When I was 12 years old my father stopped abusing me. He also stopped talking to me, playing games with me, or interacting with me in any special way. Had he actually been becoming a healthier man, he would have stopped abusing me, but continued to connect with me. Instead, I got dropped. I carried this experience with me for many years, and re-enacted it in many situations. I broke up with every person I dated. They got dropped. As I look back, I recognize that many of those partners were not right for me and that it was okay that I broke up with them. For a long time, I stayed in a relationship that wasn't healthy. It mirrored my relationship with my father in many ways. It had good parts, and not so good parts.
It took great courage to stay with it. And as I reflect on it, I see she was my greatest teacher. How else would I have seen so much? Where else could I have compared my chaotic childhood experiences to learn and understand enough to become myself? How else would I have reached a place of knowing how worthy I truly am, if I didn't have the mirror reflecting back at me, saying - is this what you want? Is this how you want to be treated? Does this feel familiar? Is it a good familiar?

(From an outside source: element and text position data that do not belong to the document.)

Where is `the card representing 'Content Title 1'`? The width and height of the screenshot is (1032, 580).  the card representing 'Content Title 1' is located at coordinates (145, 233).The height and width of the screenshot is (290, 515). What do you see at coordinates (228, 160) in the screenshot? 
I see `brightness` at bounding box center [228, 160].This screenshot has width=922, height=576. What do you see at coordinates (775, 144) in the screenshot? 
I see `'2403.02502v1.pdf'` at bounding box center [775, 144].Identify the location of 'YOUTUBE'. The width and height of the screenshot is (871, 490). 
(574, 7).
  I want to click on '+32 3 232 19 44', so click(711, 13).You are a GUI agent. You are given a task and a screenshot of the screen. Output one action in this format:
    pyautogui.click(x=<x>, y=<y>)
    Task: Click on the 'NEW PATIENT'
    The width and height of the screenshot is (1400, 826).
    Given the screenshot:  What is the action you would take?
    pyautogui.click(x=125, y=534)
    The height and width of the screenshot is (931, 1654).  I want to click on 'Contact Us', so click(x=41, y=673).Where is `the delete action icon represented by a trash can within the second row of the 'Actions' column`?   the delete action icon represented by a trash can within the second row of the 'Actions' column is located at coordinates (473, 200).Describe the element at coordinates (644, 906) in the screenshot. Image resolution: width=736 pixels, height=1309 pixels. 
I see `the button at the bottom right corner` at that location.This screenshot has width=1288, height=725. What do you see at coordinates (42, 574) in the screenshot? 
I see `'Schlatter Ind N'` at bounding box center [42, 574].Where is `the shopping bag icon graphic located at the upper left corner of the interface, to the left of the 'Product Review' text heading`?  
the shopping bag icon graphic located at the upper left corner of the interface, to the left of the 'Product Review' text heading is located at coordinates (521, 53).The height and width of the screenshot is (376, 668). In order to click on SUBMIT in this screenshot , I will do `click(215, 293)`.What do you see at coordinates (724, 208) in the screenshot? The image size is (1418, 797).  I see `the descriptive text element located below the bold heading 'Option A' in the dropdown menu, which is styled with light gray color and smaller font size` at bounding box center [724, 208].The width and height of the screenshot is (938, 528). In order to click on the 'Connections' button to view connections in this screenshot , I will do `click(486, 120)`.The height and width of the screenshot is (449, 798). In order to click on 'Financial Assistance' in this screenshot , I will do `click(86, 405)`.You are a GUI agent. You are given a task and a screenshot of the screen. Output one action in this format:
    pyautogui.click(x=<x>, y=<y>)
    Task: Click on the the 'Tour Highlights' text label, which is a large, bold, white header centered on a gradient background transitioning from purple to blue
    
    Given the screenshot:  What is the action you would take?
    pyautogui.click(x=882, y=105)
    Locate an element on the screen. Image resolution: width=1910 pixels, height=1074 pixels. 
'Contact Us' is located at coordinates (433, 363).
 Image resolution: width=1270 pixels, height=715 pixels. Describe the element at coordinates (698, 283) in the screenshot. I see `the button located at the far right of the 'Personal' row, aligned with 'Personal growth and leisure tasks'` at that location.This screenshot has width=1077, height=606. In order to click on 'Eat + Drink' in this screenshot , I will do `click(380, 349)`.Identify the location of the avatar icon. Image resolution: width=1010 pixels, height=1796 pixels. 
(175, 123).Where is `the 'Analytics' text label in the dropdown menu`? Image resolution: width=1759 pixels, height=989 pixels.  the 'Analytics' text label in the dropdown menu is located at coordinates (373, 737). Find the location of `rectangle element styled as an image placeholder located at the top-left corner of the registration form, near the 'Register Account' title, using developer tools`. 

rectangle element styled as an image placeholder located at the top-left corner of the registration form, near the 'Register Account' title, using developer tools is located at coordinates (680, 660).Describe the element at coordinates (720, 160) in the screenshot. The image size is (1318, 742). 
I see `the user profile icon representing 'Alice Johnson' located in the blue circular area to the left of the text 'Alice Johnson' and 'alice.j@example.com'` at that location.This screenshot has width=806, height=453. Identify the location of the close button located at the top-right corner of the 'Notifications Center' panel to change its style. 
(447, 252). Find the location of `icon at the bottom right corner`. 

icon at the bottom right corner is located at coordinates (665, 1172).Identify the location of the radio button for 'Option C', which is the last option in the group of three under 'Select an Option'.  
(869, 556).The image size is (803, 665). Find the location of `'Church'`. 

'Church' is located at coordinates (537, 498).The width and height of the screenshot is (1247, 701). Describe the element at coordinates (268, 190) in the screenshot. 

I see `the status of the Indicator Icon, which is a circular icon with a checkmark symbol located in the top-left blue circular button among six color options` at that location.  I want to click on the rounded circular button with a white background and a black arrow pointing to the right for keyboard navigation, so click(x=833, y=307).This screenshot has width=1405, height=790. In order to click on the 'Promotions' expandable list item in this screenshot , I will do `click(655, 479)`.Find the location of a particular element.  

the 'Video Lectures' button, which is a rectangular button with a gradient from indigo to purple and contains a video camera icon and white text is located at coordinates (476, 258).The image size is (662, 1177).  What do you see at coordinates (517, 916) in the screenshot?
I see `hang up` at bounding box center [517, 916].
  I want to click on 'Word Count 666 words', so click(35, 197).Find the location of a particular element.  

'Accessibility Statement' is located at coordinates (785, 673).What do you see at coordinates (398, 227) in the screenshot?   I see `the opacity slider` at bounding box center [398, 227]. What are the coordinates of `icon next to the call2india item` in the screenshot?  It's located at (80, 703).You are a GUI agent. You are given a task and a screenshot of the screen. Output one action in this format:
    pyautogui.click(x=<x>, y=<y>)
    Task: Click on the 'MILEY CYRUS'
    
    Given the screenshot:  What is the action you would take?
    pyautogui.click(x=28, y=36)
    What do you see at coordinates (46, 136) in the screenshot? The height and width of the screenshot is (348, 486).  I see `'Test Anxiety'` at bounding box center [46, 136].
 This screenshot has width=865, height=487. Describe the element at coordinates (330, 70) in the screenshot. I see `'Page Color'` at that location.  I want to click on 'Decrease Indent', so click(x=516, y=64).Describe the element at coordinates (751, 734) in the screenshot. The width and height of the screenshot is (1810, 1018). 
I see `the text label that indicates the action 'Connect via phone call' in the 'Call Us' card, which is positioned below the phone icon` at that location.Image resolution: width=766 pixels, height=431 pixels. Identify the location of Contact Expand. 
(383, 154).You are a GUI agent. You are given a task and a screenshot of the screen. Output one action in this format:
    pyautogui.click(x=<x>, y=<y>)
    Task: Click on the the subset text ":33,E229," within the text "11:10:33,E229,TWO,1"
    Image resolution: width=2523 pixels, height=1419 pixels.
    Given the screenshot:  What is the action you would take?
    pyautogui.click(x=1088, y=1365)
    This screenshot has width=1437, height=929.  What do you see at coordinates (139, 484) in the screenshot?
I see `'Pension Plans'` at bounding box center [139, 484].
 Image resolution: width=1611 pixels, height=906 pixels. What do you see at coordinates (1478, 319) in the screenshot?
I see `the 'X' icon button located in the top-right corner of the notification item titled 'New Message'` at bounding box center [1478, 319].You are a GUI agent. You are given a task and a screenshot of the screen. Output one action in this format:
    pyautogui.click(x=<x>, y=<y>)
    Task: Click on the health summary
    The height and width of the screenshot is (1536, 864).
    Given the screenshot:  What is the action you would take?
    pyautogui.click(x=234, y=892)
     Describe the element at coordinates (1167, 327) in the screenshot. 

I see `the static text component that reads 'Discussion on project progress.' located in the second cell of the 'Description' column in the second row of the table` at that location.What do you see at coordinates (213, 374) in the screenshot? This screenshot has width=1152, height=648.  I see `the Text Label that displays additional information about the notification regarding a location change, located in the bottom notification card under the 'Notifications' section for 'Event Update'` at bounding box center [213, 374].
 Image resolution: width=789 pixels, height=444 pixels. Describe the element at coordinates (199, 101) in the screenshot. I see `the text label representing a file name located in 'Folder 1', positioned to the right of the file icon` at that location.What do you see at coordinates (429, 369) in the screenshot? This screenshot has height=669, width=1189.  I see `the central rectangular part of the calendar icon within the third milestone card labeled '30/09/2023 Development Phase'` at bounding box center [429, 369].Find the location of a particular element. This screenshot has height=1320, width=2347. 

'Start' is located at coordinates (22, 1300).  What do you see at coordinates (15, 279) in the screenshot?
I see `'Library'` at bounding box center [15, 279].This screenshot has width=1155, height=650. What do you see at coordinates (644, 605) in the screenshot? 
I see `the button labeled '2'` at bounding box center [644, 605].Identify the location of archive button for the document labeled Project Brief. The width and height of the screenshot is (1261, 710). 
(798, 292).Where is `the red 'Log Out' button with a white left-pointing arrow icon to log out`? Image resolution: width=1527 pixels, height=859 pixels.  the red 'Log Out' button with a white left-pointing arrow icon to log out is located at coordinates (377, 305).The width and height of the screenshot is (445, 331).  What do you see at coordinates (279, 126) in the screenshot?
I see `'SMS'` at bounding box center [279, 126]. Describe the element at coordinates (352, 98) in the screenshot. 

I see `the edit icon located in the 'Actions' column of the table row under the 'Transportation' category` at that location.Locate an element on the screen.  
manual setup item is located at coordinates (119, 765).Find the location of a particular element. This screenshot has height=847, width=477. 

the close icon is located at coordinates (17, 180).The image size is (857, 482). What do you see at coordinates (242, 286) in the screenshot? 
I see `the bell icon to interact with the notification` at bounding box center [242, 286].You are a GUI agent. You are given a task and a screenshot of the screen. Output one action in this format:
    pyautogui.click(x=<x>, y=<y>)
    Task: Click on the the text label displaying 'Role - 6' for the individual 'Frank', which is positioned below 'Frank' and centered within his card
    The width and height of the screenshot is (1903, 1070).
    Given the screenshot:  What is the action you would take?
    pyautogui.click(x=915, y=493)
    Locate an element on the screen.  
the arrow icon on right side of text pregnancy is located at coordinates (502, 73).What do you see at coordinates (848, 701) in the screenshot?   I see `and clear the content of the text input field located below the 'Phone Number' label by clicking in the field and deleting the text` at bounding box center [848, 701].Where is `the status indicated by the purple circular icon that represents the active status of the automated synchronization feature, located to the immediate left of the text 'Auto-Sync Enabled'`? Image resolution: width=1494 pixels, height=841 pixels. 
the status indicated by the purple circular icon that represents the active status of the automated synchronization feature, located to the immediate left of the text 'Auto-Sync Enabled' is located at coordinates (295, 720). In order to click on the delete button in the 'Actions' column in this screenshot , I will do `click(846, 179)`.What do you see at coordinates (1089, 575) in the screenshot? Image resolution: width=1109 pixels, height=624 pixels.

I went back and forth many times. I kept wanting it to be different. I wanted it to be healthy. I think we both learned along the way. Finally, I saw the pattern merging - the same pattern I had seen many times before; and I said NO! No, I will not live in this pattern anymore. No. I will not go through this again.
I will not be yelled at; I will not witness rage; I will not be put in the backseat; I will not be cancelled on again and again; I will not be cheated on, or taken for granted. I will not defend this love, not if you are not standing by my side, defending it with me.
At last, I saw it. And, I told her, we are not good partners.... so she left.
Months went by, I started to heal. I got stronger. I moved forward. And at times, I would reflect. At one point, I became concerned. I thought - she got dropped.
Then I looked at myself, at my story. And I realized she helped me heal that last piece; the piece of me that was still waiting - waiting for connection, waiting for the healthy decision to be made, waiting for the love to show up. So today, on Valentine's Day, 2015, I am no longer waiting. I showed up.
It takes courage to walk this path of life. It takes courage to find yourself. It takes courage to let go of the things and people that no longer serve you. It takes courage to dismiss the ego that feeds us self-doubting thoughts, it takes courage to grow, it takes courage to heal, and it takes courage to show up.